(Data items)

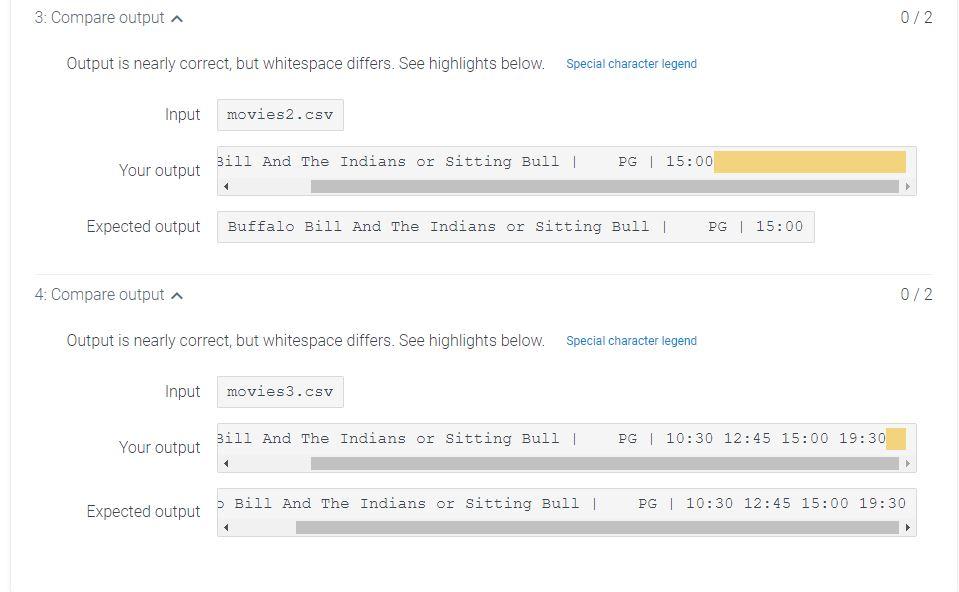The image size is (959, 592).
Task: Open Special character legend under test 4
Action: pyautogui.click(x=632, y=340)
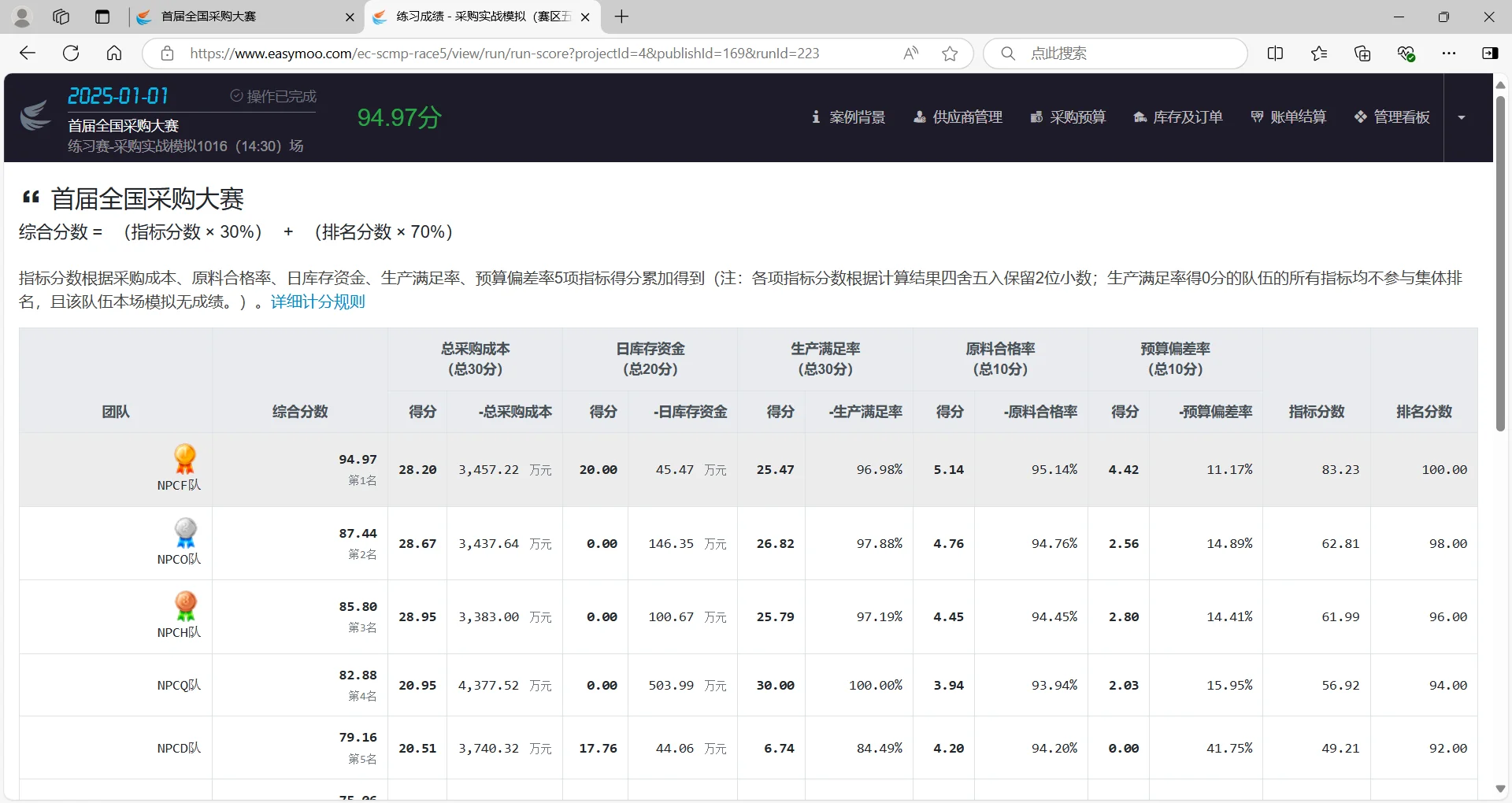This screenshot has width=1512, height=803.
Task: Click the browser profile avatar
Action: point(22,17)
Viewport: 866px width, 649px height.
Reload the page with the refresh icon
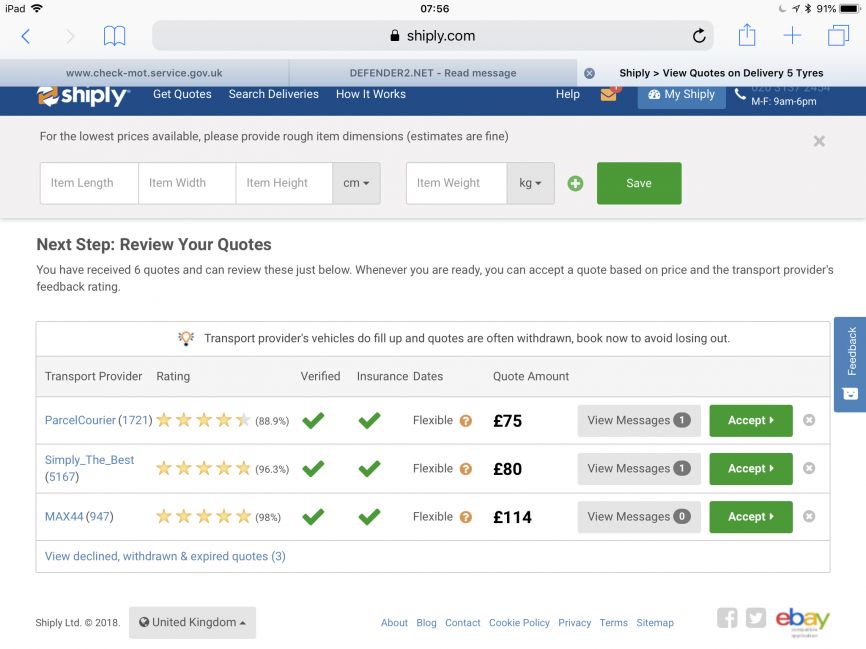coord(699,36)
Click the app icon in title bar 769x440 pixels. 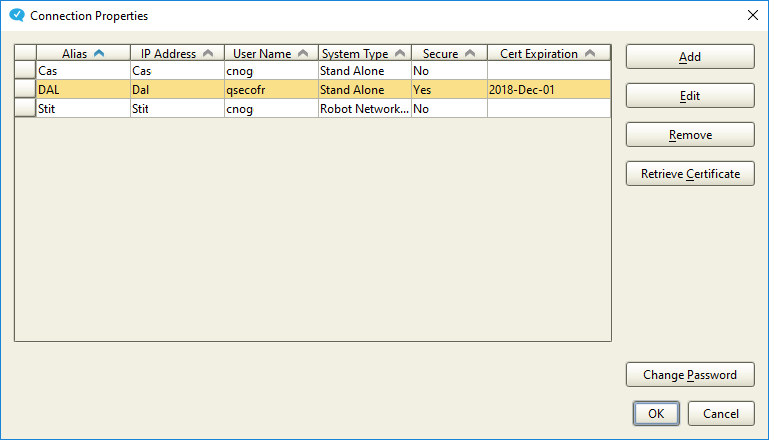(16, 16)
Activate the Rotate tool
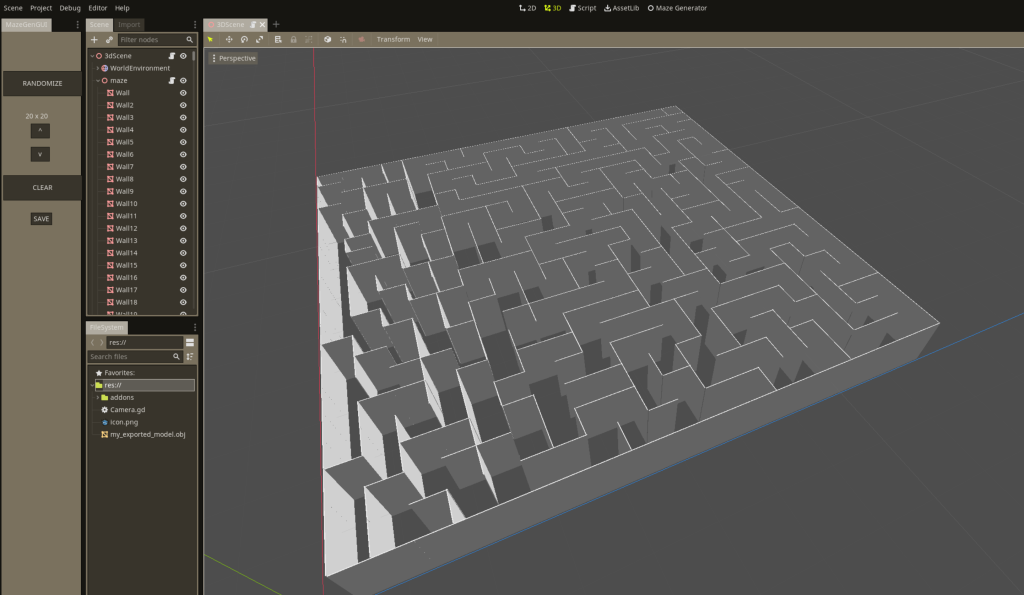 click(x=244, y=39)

* **Your task**: Copy the material word for word, starting at its first line and ending at the line containing "coord(699,36)", and leave out the pictures.

* **Written answer**:
The image size is (959, 592).
Task: Open Special character legend under test 4
Action: pyautogui.click(x=632, y=340)
This screenshot has width=1512, height=803.
Task: Click the browser profile avatar
Action: point(22,17)
Viewport: 866px width, 649px height.
Reload the page with the refresh icon
coord(699,36)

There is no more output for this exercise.